YOUR GOAL →
There is material below. Print exactly the lines starting at the line with "Click Jamal's verified badge" and ending at the line with "You are a computer-use agent. 1300x697", ends included, and no others.

━━━━━ EXTRACTED INFORMATION

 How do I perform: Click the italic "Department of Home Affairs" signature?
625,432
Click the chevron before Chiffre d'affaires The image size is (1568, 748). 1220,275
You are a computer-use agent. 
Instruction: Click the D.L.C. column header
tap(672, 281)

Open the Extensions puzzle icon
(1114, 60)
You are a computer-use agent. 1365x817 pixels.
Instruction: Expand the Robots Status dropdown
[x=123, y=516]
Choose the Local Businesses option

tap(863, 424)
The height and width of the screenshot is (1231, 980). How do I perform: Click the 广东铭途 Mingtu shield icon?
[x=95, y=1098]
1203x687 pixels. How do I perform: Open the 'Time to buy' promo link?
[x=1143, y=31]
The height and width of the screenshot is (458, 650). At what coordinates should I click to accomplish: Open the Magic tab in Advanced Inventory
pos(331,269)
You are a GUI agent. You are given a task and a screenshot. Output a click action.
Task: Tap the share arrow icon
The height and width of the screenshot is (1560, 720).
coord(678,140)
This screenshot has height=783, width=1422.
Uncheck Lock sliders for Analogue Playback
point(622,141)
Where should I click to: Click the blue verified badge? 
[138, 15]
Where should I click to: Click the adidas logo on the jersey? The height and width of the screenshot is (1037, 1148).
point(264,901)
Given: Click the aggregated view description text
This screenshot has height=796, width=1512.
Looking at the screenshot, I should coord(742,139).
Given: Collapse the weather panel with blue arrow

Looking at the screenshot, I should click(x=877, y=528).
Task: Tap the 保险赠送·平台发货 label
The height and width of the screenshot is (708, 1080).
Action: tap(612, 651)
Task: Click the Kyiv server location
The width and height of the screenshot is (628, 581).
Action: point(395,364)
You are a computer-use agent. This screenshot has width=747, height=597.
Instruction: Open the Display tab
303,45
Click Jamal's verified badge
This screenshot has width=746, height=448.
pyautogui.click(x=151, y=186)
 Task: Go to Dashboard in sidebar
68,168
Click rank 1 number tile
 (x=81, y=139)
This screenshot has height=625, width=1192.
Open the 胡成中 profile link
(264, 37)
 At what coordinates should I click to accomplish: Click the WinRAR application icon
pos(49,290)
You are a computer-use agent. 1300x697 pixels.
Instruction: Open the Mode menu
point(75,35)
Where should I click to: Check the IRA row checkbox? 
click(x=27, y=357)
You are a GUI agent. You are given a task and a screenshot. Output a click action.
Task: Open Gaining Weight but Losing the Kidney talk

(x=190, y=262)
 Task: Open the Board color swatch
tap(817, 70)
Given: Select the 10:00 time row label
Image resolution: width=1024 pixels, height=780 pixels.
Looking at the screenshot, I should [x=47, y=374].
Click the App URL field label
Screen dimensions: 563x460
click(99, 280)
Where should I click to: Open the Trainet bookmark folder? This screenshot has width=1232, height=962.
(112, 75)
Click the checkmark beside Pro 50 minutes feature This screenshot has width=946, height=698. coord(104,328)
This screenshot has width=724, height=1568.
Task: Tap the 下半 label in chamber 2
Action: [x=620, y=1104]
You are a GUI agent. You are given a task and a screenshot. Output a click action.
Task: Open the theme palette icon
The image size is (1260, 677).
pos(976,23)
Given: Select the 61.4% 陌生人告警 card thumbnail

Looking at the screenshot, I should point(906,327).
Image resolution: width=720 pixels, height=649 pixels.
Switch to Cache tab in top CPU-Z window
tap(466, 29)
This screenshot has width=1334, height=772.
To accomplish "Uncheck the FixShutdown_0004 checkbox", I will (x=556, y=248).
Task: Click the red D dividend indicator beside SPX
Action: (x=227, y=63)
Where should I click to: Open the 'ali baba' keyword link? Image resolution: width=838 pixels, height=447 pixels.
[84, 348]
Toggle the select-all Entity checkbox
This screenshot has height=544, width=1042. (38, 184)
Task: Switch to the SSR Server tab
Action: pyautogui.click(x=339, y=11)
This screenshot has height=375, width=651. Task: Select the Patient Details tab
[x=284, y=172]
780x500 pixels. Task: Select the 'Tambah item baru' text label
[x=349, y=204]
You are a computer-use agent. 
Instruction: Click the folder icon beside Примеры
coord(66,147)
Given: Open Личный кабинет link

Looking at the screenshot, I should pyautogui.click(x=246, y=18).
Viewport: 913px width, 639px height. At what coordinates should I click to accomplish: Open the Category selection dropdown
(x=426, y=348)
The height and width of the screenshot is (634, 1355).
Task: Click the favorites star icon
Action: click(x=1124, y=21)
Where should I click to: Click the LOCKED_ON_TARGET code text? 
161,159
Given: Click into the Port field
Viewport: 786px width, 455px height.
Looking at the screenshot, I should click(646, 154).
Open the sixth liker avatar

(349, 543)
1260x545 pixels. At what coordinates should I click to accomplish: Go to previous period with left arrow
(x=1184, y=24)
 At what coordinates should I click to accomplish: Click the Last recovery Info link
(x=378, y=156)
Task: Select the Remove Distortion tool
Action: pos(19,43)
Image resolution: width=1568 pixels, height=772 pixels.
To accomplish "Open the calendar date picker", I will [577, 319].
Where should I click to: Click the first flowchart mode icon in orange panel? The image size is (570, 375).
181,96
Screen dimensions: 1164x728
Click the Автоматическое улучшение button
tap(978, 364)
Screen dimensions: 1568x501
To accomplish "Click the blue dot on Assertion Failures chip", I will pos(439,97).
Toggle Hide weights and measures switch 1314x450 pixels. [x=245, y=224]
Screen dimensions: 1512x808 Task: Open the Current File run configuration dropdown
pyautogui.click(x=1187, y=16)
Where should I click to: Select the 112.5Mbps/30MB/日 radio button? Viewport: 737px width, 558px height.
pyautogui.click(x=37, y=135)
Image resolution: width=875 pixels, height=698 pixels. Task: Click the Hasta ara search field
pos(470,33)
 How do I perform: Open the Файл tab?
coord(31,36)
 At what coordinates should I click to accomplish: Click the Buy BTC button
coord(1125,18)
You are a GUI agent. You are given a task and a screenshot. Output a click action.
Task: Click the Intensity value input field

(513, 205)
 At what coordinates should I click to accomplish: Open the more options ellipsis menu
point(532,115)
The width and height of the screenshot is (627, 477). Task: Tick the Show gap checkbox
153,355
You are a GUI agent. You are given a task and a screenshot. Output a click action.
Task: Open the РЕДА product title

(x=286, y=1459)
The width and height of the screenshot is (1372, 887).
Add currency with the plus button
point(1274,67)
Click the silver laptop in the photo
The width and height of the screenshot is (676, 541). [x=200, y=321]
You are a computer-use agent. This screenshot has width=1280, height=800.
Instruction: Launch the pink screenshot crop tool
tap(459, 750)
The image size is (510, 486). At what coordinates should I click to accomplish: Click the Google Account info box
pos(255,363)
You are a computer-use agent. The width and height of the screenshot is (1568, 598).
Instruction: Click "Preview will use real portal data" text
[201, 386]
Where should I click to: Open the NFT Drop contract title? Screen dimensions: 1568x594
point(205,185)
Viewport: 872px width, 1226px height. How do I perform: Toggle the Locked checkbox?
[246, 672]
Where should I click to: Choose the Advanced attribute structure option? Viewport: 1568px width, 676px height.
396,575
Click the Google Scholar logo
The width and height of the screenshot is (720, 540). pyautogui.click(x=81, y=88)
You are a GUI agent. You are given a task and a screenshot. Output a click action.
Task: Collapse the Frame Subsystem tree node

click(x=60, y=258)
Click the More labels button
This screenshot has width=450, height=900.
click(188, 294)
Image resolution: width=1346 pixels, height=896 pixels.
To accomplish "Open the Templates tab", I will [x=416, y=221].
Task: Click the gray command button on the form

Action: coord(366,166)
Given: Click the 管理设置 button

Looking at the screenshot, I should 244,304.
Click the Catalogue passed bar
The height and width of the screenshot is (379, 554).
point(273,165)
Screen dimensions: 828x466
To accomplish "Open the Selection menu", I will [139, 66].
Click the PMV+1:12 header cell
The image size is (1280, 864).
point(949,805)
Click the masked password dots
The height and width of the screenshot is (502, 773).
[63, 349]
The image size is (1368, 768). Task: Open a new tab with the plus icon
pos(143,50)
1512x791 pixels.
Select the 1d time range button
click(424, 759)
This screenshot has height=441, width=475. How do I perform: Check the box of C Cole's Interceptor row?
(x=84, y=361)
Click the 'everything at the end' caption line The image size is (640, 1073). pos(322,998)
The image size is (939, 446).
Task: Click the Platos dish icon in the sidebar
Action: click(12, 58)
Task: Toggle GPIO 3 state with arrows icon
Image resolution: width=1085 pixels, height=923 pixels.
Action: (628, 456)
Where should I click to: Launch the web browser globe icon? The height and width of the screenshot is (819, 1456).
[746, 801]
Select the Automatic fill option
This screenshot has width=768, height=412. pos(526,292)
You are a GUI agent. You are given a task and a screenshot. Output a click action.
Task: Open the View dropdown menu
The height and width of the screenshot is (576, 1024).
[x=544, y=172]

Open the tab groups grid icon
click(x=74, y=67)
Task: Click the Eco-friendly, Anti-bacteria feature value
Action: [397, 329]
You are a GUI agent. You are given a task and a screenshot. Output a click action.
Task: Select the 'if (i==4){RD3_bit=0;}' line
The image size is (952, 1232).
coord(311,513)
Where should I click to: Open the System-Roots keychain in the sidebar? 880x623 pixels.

━━━━━━━━━━

SOLVED PROBLEM →
Click Jamal's verified badge
This screenshot has width=746, height=448.
pyautogui.click(x=151, y=186)
 Task: Go to Dashboard in sidebar
68,168
Click rank 1 number tile
 (x=81, y=139)
This screenshot has height=625, width=1192.
Open the 胡成中 profile link
(264, 37)
 At what coordinates should I click to accomplish: Click the WinRAR application icon
pos(49,290)
You are a computer-use agent. 1300x697 pixels.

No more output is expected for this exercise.